━━ Provided information
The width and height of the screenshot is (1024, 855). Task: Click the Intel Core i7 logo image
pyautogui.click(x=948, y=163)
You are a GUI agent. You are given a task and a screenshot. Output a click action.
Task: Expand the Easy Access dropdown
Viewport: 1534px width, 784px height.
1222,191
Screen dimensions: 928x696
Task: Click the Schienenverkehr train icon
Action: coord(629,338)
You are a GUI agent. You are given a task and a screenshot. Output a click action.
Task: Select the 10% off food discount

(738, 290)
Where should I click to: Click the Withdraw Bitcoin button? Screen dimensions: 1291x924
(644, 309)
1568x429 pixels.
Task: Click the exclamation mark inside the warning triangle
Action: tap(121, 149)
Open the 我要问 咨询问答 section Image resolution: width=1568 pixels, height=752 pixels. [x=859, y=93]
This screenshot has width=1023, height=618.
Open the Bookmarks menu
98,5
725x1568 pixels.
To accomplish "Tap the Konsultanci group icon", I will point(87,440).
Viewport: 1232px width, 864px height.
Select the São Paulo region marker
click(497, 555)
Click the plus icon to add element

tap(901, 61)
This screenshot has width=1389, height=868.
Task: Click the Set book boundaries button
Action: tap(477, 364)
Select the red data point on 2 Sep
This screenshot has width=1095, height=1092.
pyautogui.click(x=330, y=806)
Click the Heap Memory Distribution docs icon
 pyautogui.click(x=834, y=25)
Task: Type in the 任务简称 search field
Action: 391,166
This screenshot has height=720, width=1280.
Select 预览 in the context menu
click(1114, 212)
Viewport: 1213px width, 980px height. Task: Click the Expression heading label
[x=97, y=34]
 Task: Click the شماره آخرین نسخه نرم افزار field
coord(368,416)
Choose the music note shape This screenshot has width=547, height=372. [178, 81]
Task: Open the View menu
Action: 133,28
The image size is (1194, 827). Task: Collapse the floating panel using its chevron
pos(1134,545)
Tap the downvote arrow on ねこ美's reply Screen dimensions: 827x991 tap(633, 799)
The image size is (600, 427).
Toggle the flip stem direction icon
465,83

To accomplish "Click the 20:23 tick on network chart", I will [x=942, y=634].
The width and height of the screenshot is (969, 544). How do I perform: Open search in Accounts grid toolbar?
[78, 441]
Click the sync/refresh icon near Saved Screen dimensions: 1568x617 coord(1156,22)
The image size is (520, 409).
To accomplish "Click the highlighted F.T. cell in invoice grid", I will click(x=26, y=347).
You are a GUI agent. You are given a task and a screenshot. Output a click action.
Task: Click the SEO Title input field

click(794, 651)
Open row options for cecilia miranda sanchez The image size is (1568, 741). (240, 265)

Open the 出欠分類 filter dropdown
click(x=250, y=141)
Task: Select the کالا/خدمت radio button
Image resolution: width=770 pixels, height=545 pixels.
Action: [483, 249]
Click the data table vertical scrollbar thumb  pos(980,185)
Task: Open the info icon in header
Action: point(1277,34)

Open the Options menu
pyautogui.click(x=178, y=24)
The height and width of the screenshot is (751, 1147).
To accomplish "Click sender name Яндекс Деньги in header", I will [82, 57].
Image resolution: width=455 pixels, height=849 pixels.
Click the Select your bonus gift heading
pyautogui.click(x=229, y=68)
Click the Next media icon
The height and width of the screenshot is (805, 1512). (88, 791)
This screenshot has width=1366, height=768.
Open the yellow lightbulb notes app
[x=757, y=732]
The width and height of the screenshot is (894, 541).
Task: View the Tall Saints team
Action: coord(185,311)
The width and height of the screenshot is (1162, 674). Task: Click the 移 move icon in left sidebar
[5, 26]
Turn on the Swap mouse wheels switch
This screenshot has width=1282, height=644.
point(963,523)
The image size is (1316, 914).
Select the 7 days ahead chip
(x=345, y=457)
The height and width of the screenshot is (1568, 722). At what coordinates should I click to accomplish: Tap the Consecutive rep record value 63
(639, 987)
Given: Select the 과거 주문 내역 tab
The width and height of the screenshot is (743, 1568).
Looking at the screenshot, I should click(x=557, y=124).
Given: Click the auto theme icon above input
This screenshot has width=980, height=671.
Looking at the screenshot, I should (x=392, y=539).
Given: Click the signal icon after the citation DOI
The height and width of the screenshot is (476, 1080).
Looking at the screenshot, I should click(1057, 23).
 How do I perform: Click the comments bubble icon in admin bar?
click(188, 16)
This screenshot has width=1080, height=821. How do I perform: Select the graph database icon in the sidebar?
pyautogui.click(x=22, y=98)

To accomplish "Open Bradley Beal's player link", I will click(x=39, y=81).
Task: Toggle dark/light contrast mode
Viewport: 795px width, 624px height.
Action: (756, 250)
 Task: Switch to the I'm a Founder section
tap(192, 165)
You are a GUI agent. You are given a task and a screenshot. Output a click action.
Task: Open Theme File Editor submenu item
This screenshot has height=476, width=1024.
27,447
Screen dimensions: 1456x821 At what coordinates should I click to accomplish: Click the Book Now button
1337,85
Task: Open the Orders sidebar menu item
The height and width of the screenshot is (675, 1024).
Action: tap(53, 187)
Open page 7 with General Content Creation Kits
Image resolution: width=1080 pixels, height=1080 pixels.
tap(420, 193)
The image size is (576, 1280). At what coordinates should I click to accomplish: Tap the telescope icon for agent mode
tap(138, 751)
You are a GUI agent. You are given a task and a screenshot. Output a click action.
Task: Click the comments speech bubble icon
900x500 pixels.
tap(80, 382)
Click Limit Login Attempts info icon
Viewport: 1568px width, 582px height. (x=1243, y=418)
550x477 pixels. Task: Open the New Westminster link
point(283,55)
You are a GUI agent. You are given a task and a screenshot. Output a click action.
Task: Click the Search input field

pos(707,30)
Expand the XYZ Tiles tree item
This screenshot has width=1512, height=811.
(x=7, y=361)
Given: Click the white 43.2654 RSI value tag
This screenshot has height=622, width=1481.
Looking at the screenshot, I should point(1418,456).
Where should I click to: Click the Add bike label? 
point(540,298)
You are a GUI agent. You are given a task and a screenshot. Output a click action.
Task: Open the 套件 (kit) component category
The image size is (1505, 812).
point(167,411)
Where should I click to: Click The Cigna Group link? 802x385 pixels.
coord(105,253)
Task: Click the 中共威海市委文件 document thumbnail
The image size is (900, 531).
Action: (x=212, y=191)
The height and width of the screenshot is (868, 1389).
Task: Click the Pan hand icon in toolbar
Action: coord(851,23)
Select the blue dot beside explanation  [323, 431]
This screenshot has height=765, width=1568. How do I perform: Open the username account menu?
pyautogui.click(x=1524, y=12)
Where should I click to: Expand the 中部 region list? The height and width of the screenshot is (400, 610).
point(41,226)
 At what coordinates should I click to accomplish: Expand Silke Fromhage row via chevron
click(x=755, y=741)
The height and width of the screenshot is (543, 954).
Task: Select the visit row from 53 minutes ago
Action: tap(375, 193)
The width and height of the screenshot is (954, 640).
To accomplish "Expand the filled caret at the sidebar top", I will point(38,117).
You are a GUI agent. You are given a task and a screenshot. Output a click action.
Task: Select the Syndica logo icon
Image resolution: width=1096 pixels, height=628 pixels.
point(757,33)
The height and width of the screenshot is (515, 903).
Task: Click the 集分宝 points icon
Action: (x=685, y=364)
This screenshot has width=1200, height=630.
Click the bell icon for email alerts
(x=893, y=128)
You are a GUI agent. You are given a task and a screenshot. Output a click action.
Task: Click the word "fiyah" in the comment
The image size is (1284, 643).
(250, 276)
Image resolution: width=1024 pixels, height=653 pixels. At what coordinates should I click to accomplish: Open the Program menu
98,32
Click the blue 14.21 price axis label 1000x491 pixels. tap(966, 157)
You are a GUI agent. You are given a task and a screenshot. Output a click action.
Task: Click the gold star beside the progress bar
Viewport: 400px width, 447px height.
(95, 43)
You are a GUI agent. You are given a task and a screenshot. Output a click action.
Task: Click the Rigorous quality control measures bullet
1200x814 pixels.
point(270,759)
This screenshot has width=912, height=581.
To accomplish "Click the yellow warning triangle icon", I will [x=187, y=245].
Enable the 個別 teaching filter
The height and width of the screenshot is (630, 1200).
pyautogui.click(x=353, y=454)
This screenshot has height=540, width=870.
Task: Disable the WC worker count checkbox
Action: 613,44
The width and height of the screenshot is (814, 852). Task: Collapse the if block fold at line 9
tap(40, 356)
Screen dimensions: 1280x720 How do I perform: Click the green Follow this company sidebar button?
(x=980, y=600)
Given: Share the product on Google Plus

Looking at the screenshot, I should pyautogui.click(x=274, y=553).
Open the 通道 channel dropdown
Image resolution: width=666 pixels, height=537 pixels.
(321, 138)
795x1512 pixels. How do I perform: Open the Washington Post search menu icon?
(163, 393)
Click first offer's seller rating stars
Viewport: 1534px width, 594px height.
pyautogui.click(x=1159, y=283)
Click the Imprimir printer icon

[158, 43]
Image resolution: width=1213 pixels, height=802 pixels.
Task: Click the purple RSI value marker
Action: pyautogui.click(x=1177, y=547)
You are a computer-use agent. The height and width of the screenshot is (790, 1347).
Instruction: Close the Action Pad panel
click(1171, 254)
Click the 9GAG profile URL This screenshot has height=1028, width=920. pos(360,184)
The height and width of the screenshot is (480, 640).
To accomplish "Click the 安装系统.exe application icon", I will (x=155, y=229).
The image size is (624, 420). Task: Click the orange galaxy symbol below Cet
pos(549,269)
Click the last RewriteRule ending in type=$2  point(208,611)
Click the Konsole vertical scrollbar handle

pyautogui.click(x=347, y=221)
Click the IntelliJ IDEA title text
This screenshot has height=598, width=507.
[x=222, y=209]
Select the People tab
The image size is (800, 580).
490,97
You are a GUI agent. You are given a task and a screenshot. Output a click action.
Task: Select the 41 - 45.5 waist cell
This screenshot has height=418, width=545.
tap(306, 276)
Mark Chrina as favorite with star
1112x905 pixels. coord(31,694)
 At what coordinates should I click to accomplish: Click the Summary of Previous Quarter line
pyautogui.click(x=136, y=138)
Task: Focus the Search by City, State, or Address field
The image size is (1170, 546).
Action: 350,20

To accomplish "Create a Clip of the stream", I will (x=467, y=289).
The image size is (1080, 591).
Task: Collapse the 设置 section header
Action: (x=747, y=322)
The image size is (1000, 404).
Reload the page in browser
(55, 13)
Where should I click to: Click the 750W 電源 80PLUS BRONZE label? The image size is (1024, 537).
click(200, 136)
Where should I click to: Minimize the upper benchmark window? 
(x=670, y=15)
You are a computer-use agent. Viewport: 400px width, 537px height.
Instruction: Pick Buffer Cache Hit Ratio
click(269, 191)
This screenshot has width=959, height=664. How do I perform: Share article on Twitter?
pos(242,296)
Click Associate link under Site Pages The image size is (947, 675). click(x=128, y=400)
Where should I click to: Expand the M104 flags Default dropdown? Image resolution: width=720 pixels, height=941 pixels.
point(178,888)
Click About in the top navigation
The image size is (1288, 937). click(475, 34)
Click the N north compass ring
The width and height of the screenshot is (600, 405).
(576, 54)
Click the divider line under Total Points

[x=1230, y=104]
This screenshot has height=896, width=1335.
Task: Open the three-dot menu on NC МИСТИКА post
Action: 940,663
━━━━
> Exercise requirements:
Can you give back only the lines that open with the line containing "This screenshot has width=1200, height=630." and close with the line containing "Click the blue", swapping "bell icon" for "notification icon" and leaving everything else unchanged?

> Task output:
This screenshot has width=1200, height=630.
Click the notification icon for email alerts
(x=893, y=128)
You are a GUI agent. You are given a task and a screenshot. Output a click action.
Task: Click the word "fiyah" in the comment
The image size is (1284, 643).
(250, 276)
Image resolution: width=1024 pixels, height=653 pixels. At what coordinates should I click to accomplish: Open the Program menu
98,32
Click the blue 14.21 price axis label 1000x491 pixels. tap(966, 157)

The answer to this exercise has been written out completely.